Format
Scientific article
Publication Date
Published by / Citation
Colin Angus, Chloe Thomas, Peter Anderson, Petra S. Meier, Alan Brennan; Estimating the cost-effectiveness of brief interventions for heavy drinking in primary health care across Europe. Eur J Public Health 2017; 27 (2): 345-351. doi: 10.1093/eurpub/ckw122
Original Language

English

Keywords
ethanol
Cost-Effectiveness
alcohol
cost savings
primary health care
quality-adjusted life years
morbidity
mortality
brief intervention

Estimating the Cost-Effectiveness of Brief Interventions for Heavy Drinking in Primary Health Care across Europe

Background

Screening and brief interventions for alcohol are an effective public health measure to tackle alcohol-related harm, however relatively few countries across the European Union (EU) have implemented them widely. This may be due to a lack of understanding of the specific financial implications of such policies within each country.

Methods

A novel ‘meta-modelling’ approach was developed based on previous SBI cost-effectiveness models for four EU countries. Data were collected on the key factors which drive cost-effectiveness for all 28 EU countries (mean per capita alcohol consumption, proportion of the population to be screened over a 10-year SBI programme; per capita alcohol-attributable mortality; per capita alcohol-attributable morbidity; mean cost of an alcohol-related hospitalisation and mean SBI-delivery staff cost). Regression analysis was used to fit two metamodels estimating net programme costs and Quality-Adjusted Life Years (QALYs) gained, to calculate cost-effectiveness estimates specific to each EU country.

Results

Costs are dependent upon the proportion of the population covered by the screening programme, the country-specific per capita mortality and morbidity rate and the country-specific costs of GP care and hospitalisation.
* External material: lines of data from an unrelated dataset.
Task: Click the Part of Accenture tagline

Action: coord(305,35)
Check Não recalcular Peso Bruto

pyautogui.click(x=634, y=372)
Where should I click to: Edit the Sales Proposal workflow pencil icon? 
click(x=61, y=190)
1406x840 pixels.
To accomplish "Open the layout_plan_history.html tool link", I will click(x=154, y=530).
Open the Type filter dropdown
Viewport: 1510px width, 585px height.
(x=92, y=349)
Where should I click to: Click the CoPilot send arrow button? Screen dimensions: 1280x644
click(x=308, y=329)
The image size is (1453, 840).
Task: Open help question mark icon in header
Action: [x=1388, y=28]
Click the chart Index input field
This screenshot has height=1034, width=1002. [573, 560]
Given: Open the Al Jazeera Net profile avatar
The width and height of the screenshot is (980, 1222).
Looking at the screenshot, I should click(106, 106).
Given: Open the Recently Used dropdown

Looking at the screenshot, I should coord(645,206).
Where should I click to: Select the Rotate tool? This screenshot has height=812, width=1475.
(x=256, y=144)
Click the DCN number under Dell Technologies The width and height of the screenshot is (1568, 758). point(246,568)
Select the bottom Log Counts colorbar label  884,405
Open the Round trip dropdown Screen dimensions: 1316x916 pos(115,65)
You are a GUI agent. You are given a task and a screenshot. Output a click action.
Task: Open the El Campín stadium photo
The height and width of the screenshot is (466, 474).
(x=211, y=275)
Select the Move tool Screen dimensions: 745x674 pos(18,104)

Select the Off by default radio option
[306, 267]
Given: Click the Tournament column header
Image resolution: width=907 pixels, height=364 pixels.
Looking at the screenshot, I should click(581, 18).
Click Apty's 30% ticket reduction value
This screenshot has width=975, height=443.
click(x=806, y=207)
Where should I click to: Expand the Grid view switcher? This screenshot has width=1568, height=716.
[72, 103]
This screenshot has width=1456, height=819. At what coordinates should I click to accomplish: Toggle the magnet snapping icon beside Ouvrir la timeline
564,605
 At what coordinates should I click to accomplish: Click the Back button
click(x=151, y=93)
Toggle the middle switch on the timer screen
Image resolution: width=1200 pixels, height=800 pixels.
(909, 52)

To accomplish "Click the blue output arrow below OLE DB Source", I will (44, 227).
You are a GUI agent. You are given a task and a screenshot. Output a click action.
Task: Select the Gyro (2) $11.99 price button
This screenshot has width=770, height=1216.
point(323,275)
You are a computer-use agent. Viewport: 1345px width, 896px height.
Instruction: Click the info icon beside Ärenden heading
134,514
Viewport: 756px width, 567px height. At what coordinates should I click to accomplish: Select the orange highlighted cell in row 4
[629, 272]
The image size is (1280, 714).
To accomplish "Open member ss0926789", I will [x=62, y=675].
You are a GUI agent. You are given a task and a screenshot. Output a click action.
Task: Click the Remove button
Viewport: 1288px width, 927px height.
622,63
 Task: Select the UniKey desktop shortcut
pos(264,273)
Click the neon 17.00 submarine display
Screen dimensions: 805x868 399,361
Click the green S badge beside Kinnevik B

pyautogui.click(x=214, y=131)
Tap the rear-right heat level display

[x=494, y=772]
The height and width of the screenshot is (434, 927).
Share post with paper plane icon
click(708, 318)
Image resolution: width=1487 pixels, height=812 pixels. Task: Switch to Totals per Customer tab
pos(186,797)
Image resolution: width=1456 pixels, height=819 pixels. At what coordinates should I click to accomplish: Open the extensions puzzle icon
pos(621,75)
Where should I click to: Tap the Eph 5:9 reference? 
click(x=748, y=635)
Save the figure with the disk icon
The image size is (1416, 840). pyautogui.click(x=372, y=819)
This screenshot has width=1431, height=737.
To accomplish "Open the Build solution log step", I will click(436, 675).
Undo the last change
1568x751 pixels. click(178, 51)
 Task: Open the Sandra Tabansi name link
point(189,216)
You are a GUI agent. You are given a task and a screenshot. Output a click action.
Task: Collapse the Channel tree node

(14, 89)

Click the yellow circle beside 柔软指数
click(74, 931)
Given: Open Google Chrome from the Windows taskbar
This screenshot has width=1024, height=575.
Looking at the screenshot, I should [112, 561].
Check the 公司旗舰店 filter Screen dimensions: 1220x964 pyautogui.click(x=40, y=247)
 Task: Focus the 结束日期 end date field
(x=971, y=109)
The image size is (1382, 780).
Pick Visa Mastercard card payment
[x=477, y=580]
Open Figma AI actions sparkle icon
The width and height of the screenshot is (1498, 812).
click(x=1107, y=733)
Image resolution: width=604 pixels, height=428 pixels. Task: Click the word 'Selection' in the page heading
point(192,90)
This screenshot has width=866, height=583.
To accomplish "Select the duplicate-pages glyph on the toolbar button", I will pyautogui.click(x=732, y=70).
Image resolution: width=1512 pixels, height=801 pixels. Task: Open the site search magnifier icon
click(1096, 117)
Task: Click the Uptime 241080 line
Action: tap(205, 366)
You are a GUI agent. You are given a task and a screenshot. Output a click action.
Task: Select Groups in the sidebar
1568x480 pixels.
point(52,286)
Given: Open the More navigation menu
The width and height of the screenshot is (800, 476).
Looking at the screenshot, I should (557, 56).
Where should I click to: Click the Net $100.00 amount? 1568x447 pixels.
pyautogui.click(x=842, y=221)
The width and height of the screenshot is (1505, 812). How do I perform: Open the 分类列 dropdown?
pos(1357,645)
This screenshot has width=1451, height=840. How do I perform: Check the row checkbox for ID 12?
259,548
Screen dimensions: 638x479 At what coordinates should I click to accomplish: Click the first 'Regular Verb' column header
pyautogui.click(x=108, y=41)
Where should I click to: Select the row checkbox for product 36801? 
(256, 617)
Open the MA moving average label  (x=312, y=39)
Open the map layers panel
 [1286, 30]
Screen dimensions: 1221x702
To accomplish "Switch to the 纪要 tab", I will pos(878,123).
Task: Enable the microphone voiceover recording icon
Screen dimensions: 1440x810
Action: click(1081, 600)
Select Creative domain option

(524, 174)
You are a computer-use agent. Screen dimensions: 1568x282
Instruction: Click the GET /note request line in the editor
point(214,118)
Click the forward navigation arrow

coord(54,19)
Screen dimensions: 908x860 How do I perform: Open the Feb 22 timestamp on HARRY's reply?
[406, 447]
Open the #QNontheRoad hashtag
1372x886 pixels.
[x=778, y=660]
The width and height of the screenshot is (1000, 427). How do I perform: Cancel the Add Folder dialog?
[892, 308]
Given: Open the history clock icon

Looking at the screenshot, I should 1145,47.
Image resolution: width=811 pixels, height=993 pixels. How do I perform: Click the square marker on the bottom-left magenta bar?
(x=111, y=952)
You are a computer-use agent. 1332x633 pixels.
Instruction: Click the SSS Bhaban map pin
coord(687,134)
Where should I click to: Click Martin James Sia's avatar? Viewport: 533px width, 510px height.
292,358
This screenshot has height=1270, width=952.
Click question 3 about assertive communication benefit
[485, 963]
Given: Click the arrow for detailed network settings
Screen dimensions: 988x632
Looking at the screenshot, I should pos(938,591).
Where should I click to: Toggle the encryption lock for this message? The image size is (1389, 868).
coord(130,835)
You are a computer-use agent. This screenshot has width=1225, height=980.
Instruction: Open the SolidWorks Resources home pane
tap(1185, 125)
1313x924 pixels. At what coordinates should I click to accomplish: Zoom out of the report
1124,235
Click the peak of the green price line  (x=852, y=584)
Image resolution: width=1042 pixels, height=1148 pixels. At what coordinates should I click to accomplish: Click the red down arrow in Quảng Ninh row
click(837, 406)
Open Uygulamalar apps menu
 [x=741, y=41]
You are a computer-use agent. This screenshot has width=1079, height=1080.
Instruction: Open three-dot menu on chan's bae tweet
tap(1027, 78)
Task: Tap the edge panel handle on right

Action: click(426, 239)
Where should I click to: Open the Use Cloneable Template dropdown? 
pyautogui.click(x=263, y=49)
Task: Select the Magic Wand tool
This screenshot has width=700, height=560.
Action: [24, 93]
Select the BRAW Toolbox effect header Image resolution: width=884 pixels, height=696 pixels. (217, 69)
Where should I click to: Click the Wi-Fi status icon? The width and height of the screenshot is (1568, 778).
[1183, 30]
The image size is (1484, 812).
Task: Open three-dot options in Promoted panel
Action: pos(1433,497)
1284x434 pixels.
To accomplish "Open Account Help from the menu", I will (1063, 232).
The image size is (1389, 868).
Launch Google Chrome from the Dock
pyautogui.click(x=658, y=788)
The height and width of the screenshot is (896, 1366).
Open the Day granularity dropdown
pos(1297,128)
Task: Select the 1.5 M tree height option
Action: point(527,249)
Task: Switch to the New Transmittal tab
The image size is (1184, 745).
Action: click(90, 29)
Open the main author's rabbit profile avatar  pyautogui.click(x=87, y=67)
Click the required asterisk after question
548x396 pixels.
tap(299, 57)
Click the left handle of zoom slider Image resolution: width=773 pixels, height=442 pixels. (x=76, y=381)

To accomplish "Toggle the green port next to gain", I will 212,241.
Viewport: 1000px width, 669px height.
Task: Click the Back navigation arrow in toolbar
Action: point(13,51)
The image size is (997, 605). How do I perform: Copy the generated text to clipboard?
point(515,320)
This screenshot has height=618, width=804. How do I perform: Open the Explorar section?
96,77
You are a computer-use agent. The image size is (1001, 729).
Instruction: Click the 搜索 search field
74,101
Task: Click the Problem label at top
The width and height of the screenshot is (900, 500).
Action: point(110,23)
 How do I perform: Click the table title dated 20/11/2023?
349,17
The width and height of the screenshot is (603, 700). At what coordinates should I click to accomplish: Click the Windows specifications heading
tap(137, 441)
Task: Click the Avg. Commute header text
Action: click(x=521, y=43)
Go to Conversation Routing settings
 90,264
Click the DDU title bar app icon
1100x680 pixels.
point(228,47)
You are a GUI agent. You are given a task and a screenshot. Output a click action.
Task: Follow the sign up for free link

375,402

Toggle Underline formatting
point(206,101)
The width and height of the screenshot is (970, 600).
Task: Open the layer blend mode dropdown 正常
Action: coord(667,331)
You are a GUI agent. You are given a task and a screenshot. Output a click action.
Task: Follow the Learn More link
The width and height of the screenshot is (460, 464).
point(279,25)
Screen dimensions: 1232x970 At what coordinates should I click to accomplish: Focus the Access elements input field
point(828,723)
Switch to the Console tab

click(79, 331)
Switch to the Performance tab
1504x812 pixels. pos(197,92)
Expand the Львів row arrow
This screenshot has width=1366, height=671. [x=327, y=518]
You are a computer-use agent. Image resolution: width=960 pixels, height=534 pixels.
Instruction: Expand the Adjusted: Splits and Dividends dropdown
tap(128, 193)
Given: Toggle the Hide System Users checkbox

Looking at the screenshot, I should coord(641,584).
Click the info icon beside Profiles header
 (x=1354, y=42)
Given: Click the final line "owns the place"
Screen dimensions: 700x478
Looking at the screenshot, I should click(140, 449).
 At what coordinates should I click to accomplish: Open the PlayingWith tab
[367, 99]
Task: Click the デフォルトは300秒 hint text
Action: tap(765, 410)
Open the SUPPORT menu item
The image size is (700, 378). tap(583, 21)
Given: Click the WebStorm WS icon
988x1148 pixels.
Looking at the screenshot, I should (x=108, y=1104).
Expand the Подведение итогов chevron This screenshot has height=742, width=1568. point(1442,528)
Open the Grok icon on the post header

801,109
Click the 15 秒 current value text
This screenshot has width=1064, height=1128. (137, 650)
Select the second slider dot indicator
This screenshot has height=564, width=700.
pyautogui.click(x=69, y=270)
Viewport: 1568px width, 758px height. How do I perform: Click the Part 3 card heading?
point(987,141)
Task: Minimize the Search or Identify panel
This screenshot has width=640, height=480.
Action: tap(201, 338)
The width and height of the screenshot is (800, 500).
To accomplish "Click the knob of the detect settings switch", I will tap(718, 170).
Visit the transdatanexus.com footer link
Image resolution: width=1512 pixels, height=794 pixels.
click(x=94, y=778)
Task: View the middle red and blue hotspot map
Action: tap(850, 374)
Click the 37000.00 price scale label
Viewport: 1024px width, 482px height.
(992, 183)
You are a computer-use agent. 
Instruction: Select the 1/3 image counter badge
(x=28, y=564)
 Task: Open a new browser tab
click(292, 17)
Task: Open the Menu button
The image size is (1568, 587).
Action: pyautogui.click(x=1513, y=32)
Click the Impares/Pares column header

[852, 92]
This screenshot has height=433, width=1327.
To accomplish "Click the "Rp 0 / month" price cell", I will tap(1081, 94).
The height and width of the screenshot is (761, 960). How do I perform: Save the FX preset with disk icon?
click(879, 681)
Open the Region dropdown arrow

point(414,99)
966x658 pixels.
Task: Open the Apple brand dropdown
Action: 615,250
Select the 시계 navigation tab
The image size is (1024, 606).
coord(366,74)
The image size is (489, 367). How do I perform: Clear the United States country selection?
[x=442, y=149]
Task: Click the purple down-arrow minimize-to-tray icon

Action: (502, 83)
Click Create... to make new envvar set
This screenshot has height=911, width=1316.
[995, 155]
QALYs depend on the proportion of the population screened and per capita alcohol consumption. Despite large inter-country variability in factor values, SBI programmes are likely to be cost-effective in 24 out of 28 EU countries and cost-saving in 50% of countries.

Conclusion

Implementing national programmes of SBI in primary health care would be a cost-effective means of reducing alcohol-attributable morbidity and deaths in almost all countries of the EU.